After the winter we had here on the East Coast, there is an incredible number of pot holes on most roads in my area. I have adapted a "slalom"-like way of driving to avoid these, but it is impossible not to occasionally hit some dispite all precautions and care.

What has happened on several occasions when I do hit one is that my "check brake pads" warning light comes on. (It doesn't happen every time and may be related to the degree of the shock of impact, but I am not entirely sure about that. I really do try to avoid the #*&%ing things, but it is impossible...) This then stays on until I turn the car off. On restart, I no longer see the warning, and it stays off until I once again hit a pot hole.

The interesting thing is that this happens on both of my cars. Both do not have a problem with brake pads; I had them checked.

I am curious if others have seen this behavior. For now, I am just attributing this to another Phaeton gremlin and am not particularly worrying about it...

Victor


----------



## PowerDubs (Jul 22, 2001)

Victor,

The pad light is triggered normally when the pad wears through a 'wire loop' deep in the pad near the packing plate severing it's continuity.

If the pads are healthy, the suspect are would be the connection where the pad sensor plugs to the car. 

Given the occurrence when jarred heavily, this connection may be corroded or loose.

If it bothers you enough, and you don't need a computer to tell you when the brakes are due, you can simply cut the wires to the pad and twist them together. (solder, heat shrink, etc)

This is fairly common on cars that go to track days and may be running pads that don't have sensors in them so guys make 'bypass plugs' to keep the light away. I believe there are even commercial products sold to do the same purpose.

You can tell by feel driving the car if it needs brakes without a light well before it would ever become unsafe. 

:thumbup::beer:


----------



## PowerDubs (Jul 22, 2001)

BTW- I didn't scroll up and read the prior responses until just now. I just clicked the thread open read your post and responded.


Sorry to regurgitate what was already said a few times.


----------



## Victor R (Jan 7, 2010)

Thanks, Josh

The above discussion related to newer cars.
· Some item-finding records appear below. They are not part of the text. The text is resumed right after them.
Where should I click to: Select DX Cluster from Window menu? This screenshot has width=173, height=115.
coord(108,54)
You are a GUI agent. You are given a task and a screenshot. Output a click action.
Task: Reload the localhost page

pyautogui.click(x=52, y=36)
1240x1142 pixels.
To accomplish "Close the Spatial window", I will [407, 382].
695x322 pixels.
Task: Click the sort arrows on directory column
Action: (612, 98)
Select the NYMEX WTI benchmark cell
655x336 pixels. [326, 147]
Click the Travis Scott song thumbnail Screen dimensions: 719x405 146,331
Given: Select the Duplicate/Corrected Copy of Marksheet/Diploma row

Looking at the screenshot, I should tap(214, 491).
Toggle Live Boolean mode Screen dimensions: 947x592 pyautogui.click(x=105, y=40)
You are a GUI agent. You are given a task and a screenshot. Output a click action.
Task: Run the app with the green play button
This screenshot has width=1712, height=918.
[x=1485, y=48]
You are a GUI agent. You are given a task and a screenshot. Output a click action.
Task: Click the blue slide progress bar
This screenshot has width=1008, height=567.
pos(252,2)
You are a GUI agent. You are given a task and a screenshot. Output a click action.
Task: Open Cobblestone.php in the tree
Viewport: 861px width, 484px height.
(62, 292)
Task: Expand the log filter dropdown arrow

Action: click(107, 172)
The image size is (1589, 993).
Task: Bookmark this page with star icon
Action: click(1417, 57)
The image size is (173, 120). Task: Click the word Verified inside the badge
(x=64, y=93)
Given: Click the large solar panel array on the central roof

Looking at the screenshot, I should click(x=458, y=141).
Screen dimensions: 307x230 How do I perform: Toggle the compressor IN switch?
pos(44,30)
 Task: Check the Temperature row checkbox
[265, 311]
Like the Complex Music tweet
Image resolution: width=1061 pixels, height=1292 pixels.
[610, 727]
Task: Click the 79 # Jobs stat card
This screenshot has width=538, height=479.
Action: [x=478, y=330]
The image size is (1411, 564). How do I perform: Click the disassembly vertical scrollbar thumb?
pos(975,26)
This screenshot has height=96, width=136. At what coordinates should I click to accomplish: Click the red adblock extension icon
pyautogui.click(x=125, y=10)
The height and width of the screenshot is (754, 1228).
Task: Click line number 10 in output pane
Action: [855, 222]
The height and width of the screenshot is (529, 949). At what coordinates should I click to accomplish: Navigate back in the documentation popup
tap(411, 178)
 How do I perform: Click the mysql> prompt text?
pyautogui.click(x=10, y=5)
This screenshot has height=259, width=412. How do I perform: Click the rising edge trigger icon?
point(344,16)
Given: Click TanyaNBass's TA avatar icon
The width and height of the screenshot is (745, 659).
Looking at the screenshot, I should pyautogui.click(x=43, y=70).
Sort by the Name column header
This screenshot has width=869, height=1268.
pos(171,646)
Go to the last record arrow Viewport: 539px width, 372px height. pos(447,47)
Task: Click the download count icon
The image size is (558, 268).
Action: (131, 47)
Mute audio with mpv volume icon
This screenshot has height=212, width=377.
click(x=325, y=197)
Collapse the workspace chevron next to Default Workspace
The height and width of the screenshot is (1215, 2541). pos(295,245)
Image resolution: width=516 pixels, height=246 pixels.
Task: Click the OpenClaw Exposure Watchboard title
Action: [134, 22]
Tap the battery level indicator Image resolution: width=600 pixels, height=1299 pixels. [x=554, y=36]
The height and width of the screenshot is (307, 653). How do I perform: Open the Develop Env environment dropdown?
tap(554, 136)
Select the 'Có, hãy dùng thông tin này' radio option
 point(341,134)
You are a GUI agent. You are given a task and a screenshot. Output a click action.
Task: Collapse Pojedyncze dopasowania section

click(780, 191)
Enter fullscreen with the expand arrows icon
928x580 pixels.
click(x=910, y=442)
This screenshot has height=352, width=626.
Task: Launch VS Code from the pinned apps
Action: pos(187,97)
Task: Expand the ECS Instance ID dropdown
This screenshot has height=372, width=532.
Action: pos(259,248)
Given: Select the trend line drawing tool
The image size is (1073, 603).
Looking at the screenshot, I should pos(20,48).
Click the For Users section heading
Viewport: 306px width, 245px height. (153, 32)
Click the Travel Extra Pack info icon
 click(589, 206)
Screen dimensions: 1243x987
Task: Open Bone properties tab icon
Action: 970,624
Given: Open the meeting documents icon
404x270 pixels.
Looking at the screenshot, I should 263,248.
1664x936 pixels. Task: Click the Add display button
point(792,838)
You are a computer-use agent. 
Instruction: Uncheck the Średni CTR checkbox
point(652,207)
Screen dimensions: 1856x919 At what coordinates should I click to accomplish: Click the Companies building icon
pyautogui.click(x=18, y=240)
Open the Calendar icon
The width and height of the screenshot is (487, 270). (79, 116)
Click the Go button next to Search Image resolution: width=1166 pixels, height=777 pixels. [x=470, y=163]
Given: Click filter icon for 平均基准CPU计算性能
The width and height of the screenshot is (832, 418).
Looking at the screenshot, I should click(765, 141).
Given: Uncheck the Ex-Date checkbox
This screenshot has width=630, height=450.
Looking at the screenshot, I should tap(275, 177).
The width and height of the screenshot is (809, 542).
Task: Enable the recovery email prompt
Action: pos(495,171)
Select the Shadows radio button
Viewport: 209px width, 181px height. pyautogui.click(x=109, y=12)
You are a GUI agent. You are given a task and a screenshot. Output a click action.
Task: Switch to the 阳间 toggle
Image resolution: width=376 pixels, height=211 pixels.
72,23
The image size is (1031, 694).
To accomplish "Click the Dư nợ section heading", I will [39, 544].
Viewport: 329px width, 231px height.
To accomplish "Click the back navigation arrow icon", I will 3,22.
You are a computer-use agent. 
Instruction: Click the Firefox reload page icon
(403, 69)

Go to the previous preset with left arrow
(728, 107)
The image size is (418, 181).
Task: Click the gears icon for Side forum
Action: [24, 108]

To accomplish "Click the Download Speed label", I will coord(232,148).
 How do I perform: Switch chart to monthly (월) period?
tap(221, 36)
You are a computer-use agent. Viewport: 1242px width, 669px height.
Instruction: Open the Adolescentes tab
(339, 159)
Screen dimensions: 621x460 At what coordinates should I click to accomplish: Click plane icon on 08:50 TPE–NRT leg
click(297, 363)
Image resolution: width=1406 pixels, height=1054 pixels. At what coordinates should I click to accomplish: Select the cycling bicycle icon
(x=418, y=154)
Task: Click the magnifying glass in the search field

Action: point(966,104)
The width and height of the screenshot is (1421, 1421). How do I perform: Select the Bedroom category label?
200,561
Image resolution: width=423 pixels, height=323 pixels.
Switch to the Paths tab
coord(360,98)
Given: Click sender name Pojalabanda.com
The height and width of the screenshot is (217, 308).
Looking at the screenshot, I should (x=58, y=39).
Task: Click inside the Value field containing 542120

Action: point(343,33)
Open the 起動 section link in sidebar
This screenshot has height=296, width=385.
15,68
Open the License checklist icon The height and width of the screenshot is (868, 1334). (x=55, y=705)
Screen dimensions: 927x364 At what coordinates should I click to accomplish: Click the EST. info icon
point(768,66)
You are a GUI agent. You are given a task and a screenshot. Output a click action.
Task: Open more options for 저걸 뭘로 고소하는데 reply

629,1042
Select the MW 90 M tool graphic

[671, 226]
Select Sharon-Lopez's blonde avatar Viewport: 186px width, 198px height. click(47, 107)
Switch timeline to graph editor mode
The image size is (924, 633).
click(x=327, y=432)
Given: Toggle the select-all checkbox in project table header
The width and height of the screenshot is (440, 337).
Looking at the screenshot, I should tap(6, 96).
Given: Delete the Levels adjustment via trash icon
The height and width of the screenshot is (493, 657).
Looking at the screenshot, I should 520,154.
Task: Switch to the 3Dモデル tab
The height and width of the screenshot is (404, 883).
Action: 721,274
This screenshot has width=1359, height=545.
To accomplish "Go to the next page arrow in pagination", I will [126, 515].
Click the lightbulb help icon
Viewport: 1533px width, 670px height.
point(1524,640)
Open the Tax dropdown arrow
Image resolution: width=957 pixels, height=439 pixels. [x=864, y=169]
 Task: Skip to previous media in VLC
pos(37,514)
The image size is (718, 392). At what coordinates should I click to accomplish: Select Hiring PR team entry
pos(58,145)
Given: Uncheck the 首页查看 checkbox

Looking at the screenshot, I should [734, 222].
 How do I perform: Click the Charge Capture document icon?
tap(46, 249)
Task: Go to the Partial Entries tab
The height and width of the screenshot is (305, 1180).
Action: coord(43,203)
Your explaination makes sense for mine, now nine years old. It was the fact this was happening on both that had me puzzled.

Personally, I do not like disabling features that came with the car. The only one I have disabled to date is the automatic rear seat headrest elevation when someone shorter is seated there, and that simply entailed removing a fuse that can easily be re-inserted.

I will live with this for now, and perhaps look to have it repaired sometime in the future should the problem persist. It is more annoying than an issue...

All I can do for now is hope they fix the roads. (It mainly happens on one stretch of US 309 where even driving slalom-style doesn't avoid all of the pot holes. The posted speed limit there is 55mph, which everyone ignores, and one is subject to a great deal of scorn and abuse from fellow motorists if one drives slower than traffic ...)

Victor


----------



## Victor R (Jan 7, 2010)

I thought I would post a  follow-up.

Once the roads were repaired, the problem resolved itself on its own on my 5-seater (which has 100,000 more miles on it than the four-seater). I have no idea how or why this happened, but... problem resolved. The problem, however, persisted on the four-seater.

The warning would disappear when the car was turned off. It then would reappear if I hit any bump while driving, only to disappear again when the car was shut off. I had new brake pads on the car so I knew it was a 'glitch' and lived with it until it became just too annoying. When I initially took it in to the dealership before a planned 2,500 mile road trip, the main mechanic who works on my car was out, and the fill-ins were scratching their heads, so I kept driving it as is.

At time the car had to go back in to the dealer for routine maintenance and the required annual inspection, I asked them to look at the problem again. They did, initially not finding anything wrong until I asked them to drive the car over rougher roads to hit a bump. This reproduced the problem, but, apparently, no record of this fault is stored anywhere so the computer scans were not helpful. I was then offered two options for resolution: 

Disconnect the system so there would be no more warnings.
Replace rotors and brake pads on the two front wheels as the rotors, while not a "problem", were perhaps cutting into the pads... (The ones on the rear wheels looked perfect.)
Option one was not to my liking as I hate disconnecting any OEM functionality (see TPMS).
Option two would have cost over $700 with no guarantees this would fix anything.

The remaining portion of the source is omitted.